> **Document passage**

The 5th Annual Palm Beach Poetry Festival was held January 19-24, 2009, at the Old School Square Cultural Arts Center in Delray Beach. Faculty poets featured at the 2009 Festival were: Denise Duhamel, Martin Espada, Kimiko Hahn, Laura Kasischke, Thomas Lux, Ann Marie Macari, Gregory Orr, Victoria Redel, and Gerald Stern. Additional guest poets who were featured readers at the festival were: Kelle Groom, Michael Hettich, Taylor Mali, and Lynn Procope.
2009 Advanced Workshops
BARBARIC YAWP with MARTIN ESPADA
RE-VISITING POEMS with KIMIKO HAHN
THE POEM THAT WRITES ITSELF with LAURA KASISCHKE
WORD BY WORD, LINE BY LINE with THOMAS LUX
GOING TO THE NEXT LEVEL with Anne Marie MACARI AND GERALD STERN
WRITING FROM YOUR THRESHOLD with GREGORY ORR
2009 Intermediate Workshops
FEAR, MEMORY, AND DESIRE with DENISE DUHAMEL
GENERATING NEW WORK with VICTORIA REDEL
DENISE DUHAMEL’s most recent book of poetry Blowout (University of Pittsburgh Press, 2013) was a finalist for the National Book Critics Circle Award. Her other books include Ka-Ching! (Pittsburgh, 2009), Two and Two (Pittsburgh, 2005), Queen for a Day: Selected and New Poems (Pittsburgh, 2001), The Star-Spangled Banner (winner of the Crab Orchard Award, SIU Press, 1999) and Kinky (Orchises Press, 1997). She and Maureen Seaton have co-authored Caprice (Collaborations: Collected, Uncollected, and New) published in 2015 by Sibling Rivalry Press. The recipient of fellowships from the Guggenheim Foundation and the National Endowment for the Arts, Duhamel is a professor at Florida International University in Miami.
View poet's pageMARTÍN ESPADA is a prolific poet, essayist, and editor. Some titles among his many poetry collections include: Rebellion is the Circle of a Lover’s Hands (Curbstone Press, 1990), Alabanza (W.W. Norton, 2003), Crucifixion in the Plaza de Armas (Smokestack Books, 2008), and most recently, Vivas to Those Who Have Failed (W.W. Norton, 2016).
Espada’s many awards and recognitions include two National Endowment for the Arts Creative Writing Fellowships (1986 & 1992), the Pushcart Prize (1999), Pen/Revson Foundation Fellowship in Poetry (1989), National Book Critics Circle Award Finalist (1997), Robert Creeley Award (2004), Guggenheim Memorial Foundation Fellowship (2006), Pulitzer Prize Finalist (2007), National Hispanic Cultural Center Literary Award (2008), among others. In 2018, Espada won the Ruth Lilly Poetry Prize, in recognition of his outstanding lifetime contributions to poetry.
In 2001, Espada served as Poet Laureate of Northampton, Massachusetts. He still resides in Massachusetts where he works as professor of poetry at the University of Massachusetts Amherst.
View poet's pageKIMIKO HAHN is the author of nine collections of poetry, including Brain Fever (W.W. Norton, 2014); The Unbearable Heart (Kaya, 1996); and Earshot (Hanging Loose Press, 1992), awarded the Theodore Roethke Memorial Poetry Prize and an Association of Asian American Studies Literature Award; among others.

> **Data**
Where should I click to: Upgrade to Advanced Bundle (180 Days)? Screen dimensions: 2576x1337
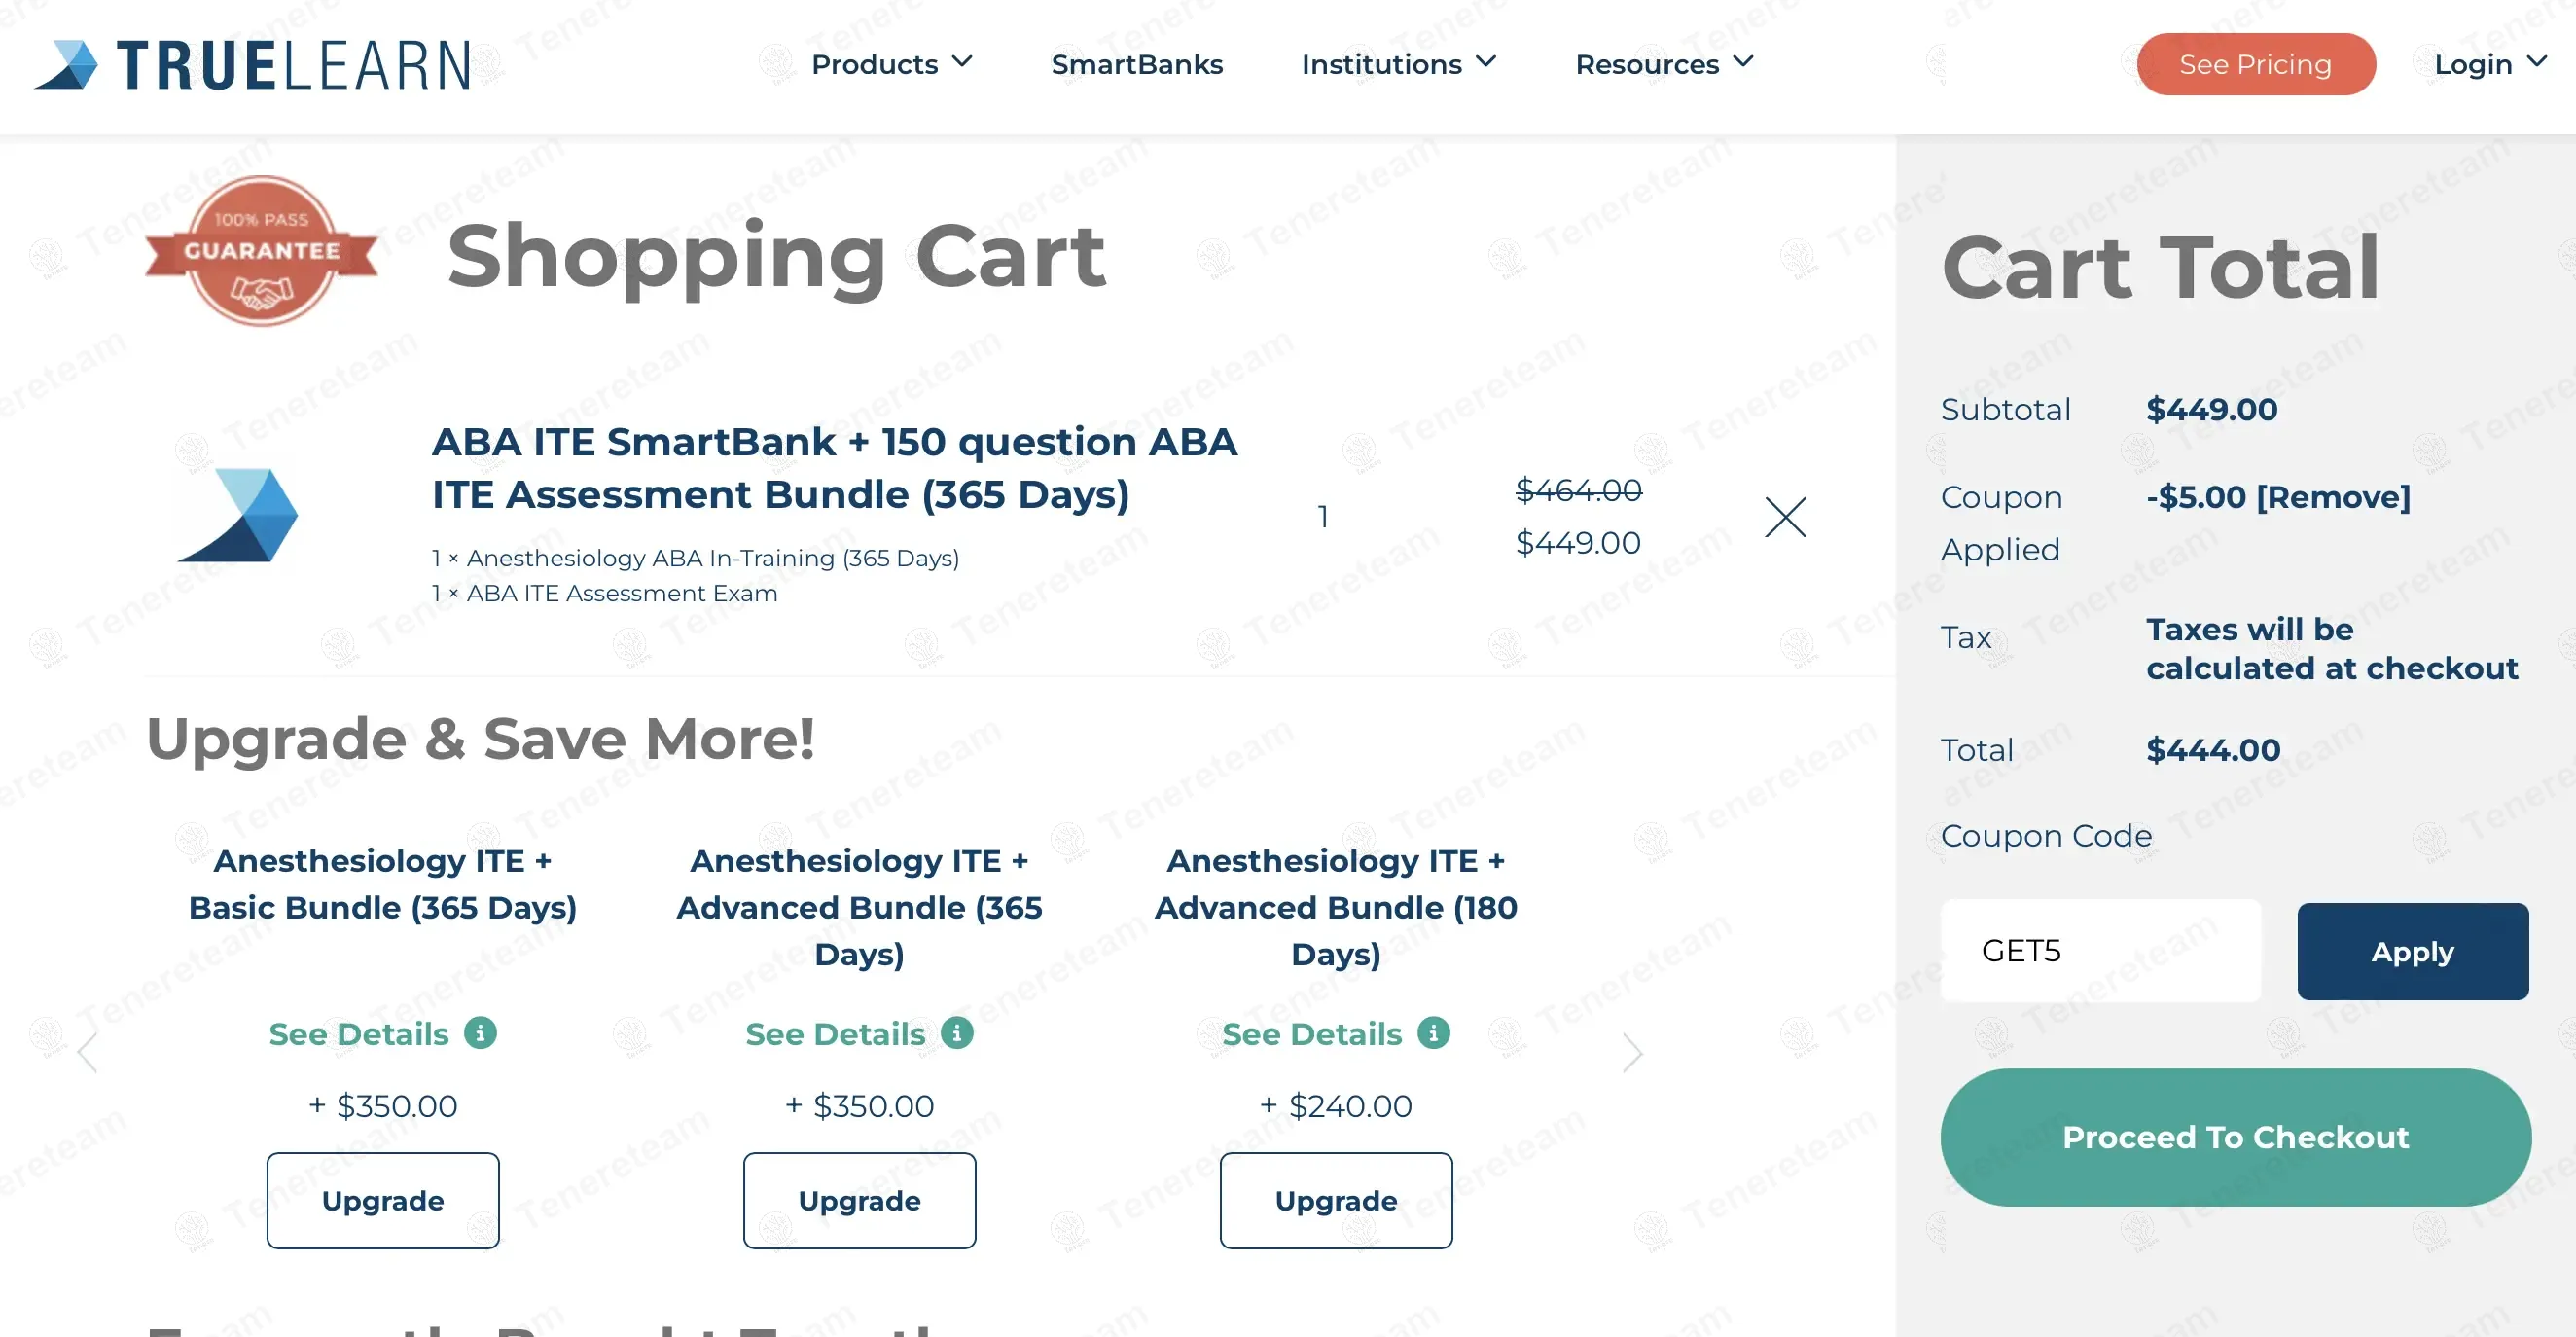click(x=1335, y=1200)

> **Written exercise 1**
Reproduce the poetry festival page above word for word, from "View poet's pageMARTÍN" to "(W.W. Norton, 2016).".
> **Written exercise 2**
Using the poetry festival page, answer each question.
(a) At what venue was the 2009 festival held?
(b) Who led the workshop titled "GENERATING NEW WORK"?
(c) In what year did Martín Espada serve as Poet Laureate of Northampton, Massachusetts?

> **Task solution 1**
View poet's pageMARTÍN ESPADA is a prolific poet, essayist, and editor. Some titles among his many poetry collections include: Rebellion is the Circle of a Lover’s Hands (Curbstone Press, 1990), Alabanza (W.W. Norton, 2003), Crucifixion in the Plaza de Armas (Smokestack Books, 2008), and most recently, Vivas to Those Who Have Failed (W.W. Norton, 2016).

> **Task solution 2**
(a) The Old School Square Cultural Arts Center in Delray Beach
(b) Victoria Redel
(c) 2001